— WHAT YOU NEED TO DO —
A. Echo the section of the page text on India's Right to Information Act from "India’s Right to Information Act Provides" to "learn from it.", copying it word for word.
B. Proceed with the article on India's Right to Information Act, writing on from the point where it stops.
(PAGE TEXT begins)
India’s Right to Information Act Provides Lessons on Government Transparency
Journalists are often assumed to be the biggest utilizers of freedom-of-information legislation, but new UA-led research found that collaborations between journalists, social activists and civil-society organizations were essential to the success of creating a right-to-information agenda in India.
By studying the social response to India’s Right to Information Act, a University of Arizona researcher has uncovered how the world’s largest democracy created a culture that demands government transparency and what the rest of the world can learn from it.
More than half the countries in the world have freedom-of-information legislation, and Jeannine Relly, an associate professor in the UA School of Journalism, studies the influence of those laws on democratic governance. In 2016, she received a Fulbright fellowship to spend four months in India studying the social movement surrounding India’s Right to Information Act, or RTIA.
"It is a very important country to follow for how citizens navigate these complexities to uphold information rights," Relly said of India, which has the world's second largest population with 22 official languages and great disparity in income levels.
(PAGE TEXT ends)
(EXCERPTED DATA begins)
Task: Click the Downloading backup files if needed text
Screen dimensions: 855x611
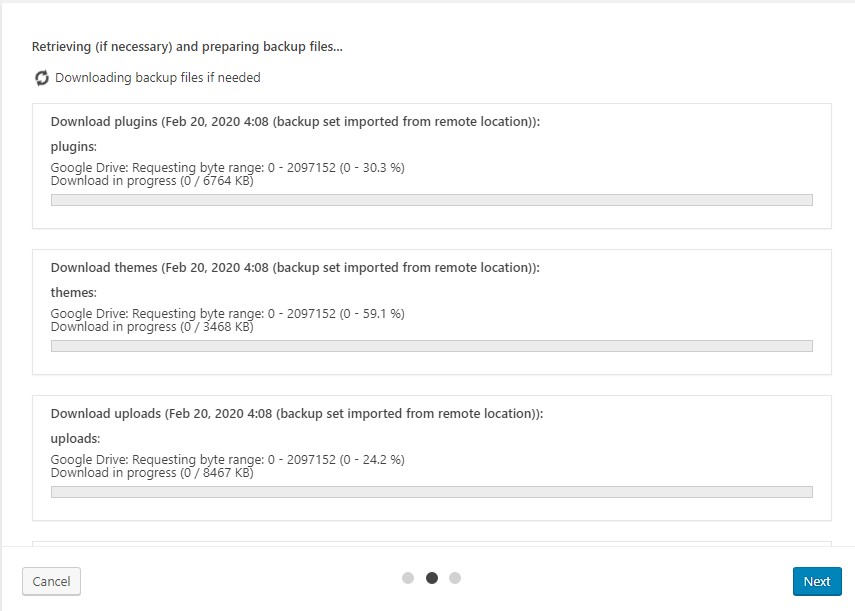Action: pyautogui.click(x=158, y=78)
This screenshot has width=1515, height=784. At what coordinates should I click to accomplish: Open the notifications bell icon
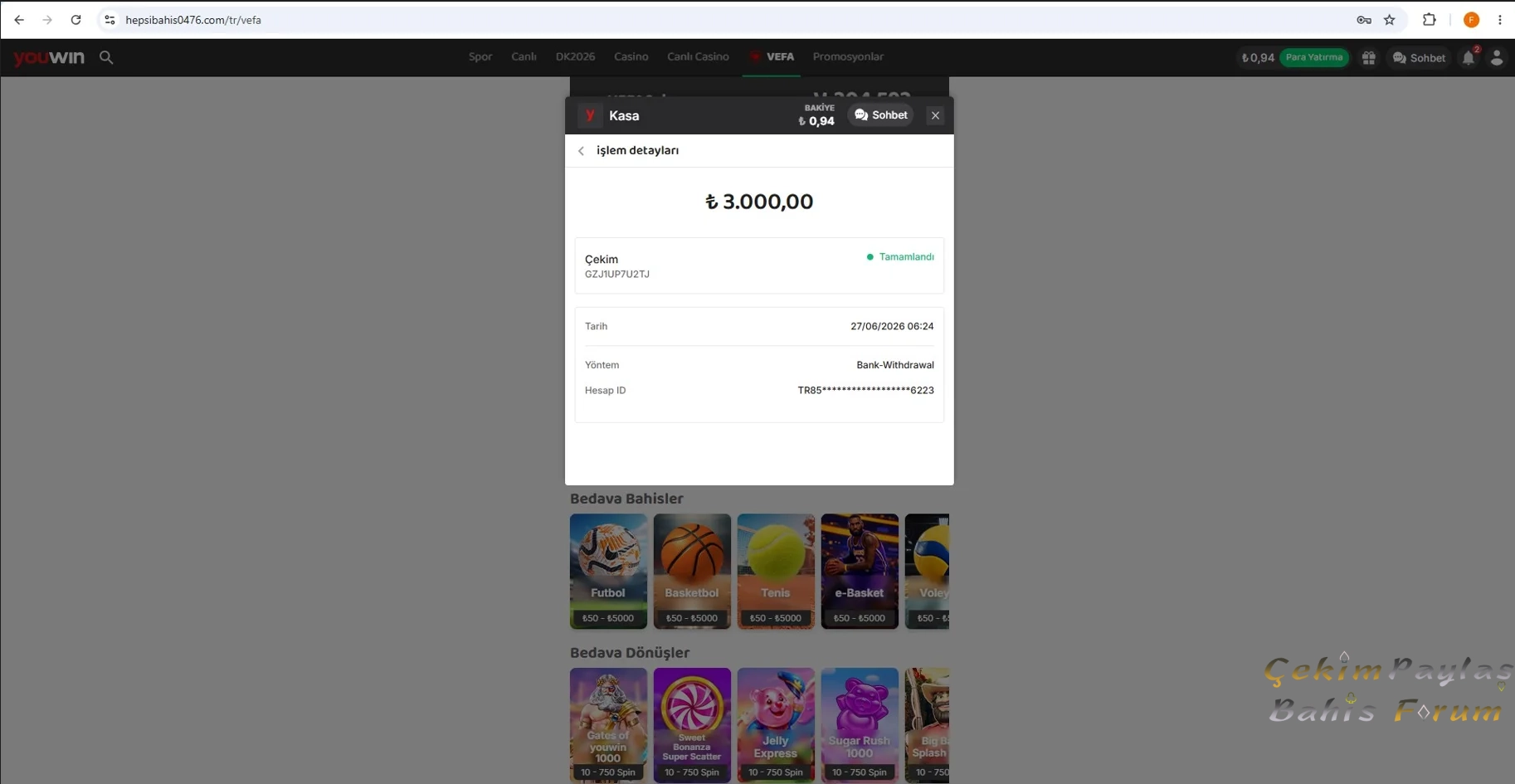point(1469,57)
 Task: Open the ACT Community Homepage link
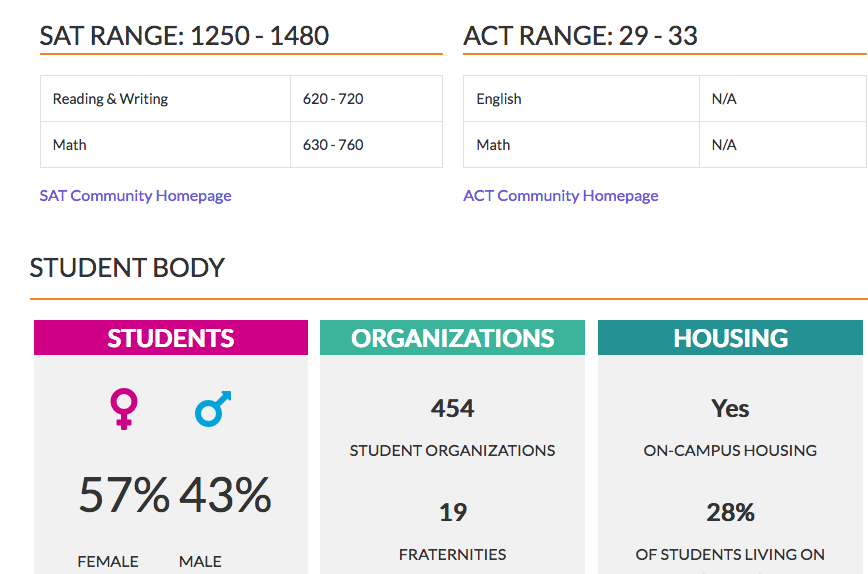point(560,195)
(EXCERPTED DATA ends)
— TASK RESPONSES —
A.
India’s Right to Information Act Provides Lessons on Government Transparency
Journalists are often assumed to be the biggest utilizers of freedom-of-information legislation, but new UA-led research found that collaborations between journalists, social activists and civil-society organizations were essential to the success of creating a right-to-information agenda in India.
By studying the social response to India’s Right to Information Act, a University of Arizona researcher has uncovered how the world’s largest democracy created a culture that demands government transparency and what the rest of the world can learn from it.

B.
In 2005, India adopted one of the world's strongest freedom-of-information laws, which promises information access to those who do not read or write, offers free public records for the poor, and applies to all branches of government. India's citizens are known for their activism around the legislation.
Relly and co-author Rajdeep Pakanati, an associate professor at O.P. Jindal Global University, studied India to determine what it takes to create and sustain a strong freedom-of-information culture and promote government transparency.
The resulting paper, "Freedom of Information Lessons from India: Collaboration, Coproduction and Rights-based Agenda Building," was published online this week in the journal Journalism: Theory, Practice and Criticism.
Relly and Pakanati conducted in-depth interviews with 111 people from 20 cities and towns throughout the country and found that creating a rights-based agenda was critical not only to the success of lobbying to get the RTIA adopted, but also in getting people to use it and act on the information they obtained for the greater good.
They found that various groups worked together in sustained campaigns to convince citizens that access to information should be their right, legally and ethically.
One newspaper, the Indian Express, adopted a “Your right to know” campaign in the early years after the RTIA adoption and invited citizens to weekly gatherings. Activists and civil society organizations go into communities and offer training on how to make a record request, sometimes staying for days or weeks in vehicles equipped with teaching props such as puppets and musical instruments.
The researchers also found that the collaboration between journalists, social activists and civil-society organizations, or CSOs, was essential to the success of creating a right-to-information agenda.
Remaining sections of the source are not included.